Cette forme est adoptée en Suisse pour les actes de
cautionnement des personnes physiques61.
En résumé, la preuve du cautionnement bancaire
est faite par un acte pré-imprimé établi par la
banque-caution. Elle peut cependant prendre la forme d'un acte authentique qui,
selon nous, devrait être la forme obligatoire.
? Peut-on faire la preuve du cautionnement bancaire
par acte électronique ? A côté de ces formes
d'écrits traditionnels, il existe une forme que l'acte uniforme passe
sous silence mais que le monde des affaires tend à utiliser de
façon assez récurrente. C'est la forme électronique.

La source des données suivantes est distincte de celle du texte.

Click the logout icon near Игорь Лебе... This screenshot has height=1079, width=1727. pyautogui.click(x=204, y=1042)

Une question s'impose alors : En l'état actuel de notre
Droit peut-on faire la preuve du cautionnement bancaire par acte
électronique ?
Cette question s'impose pour deux raisons :
D'abord l'ampleur et l'importance qu'a pris l'outil
informatique dans les activités bancaires ces dernières
décennies. La grande majorité des opérations, notamment
les transactions, des banques se fait à l'ordinateur. On parle
même de banque en ligne pour évoquer l'activité bancaire
via l'internet.
Il arrive donc que la banque contracte par le biais d'internet
et ce, au travers d'actes dits actes électroniques62.

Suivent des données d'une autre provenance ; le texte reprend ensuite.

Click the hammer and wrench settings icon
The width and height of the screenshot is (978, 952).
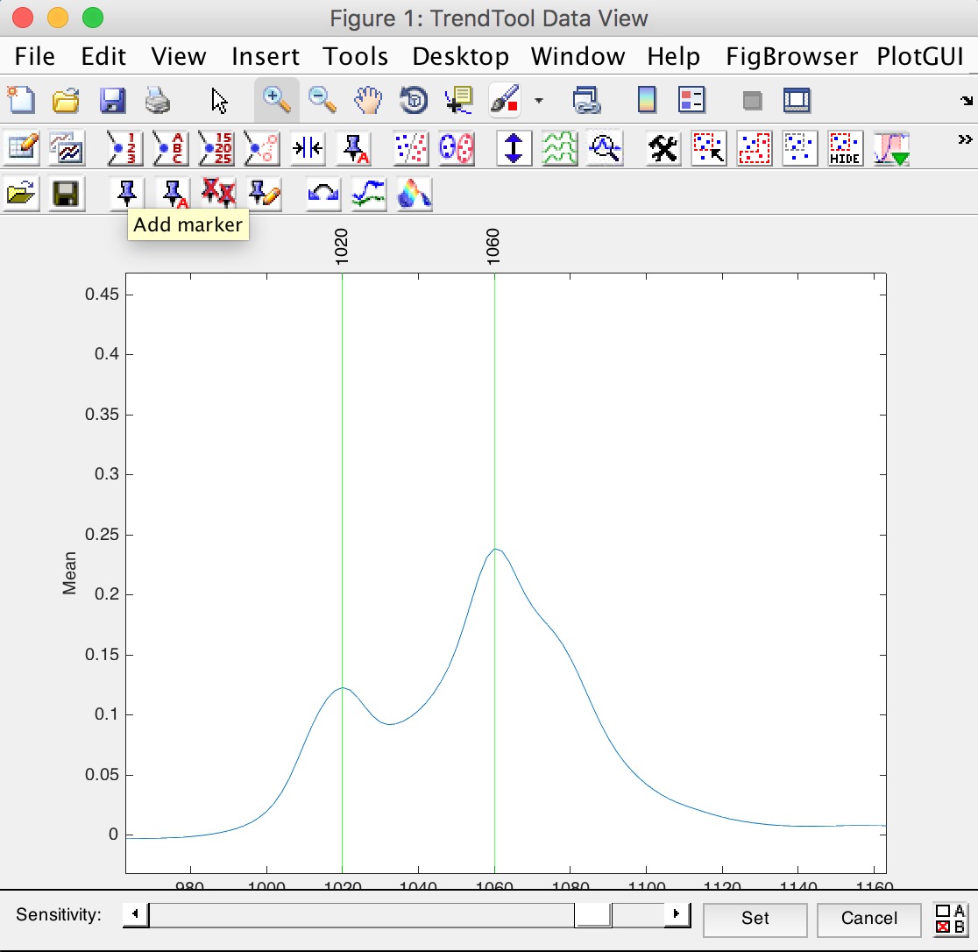664,148
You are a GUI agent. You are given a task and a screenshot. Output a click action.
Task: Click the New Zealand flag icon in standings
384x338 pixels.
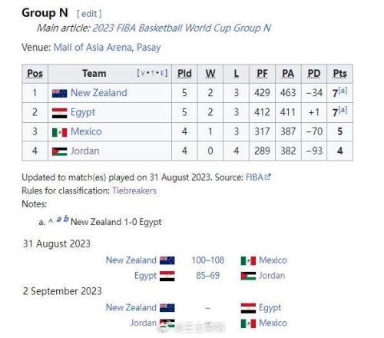pyautogui.click(x=59, y=93)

L'acte électronique est devenu inévitable dans
le domaine bancaire. Ensuite, il y'a le silence de la loi sur ce mode de
conclusion de contrats qui, lui aussi, prend de l'ampleur dans le monde des
affaires.
61 Article 493 alinéa 2 du code des
obligations suisse : « lorsque la caution physique est une personne
physique, la déclaration de cautionnement doit revêtir la forme
authentique conformément au lieu où l'acte est dressé. Si
le cautionnement ne dépasse pas les 2000f, il suffit que la caution
écrive de sa main, le montant à concurrence duquel elle est tenue
et le cas échéant, qu'elle s'engage en qualité de caution
solidaire (...) ».
62 Un acte électronique (document
numérique) est « est une forme de représentation de
l'information consultable à l'écran d'un appareil
électronique. L'affichage de ce type de document peut être
apparenté soit au « document » même, ou soit à
l'interface logicielle. Suivant l'intervention d'applications informatiques
dans une partie de son contenu, les changements dans l'organisation logique de
ses données peuvent être apportés »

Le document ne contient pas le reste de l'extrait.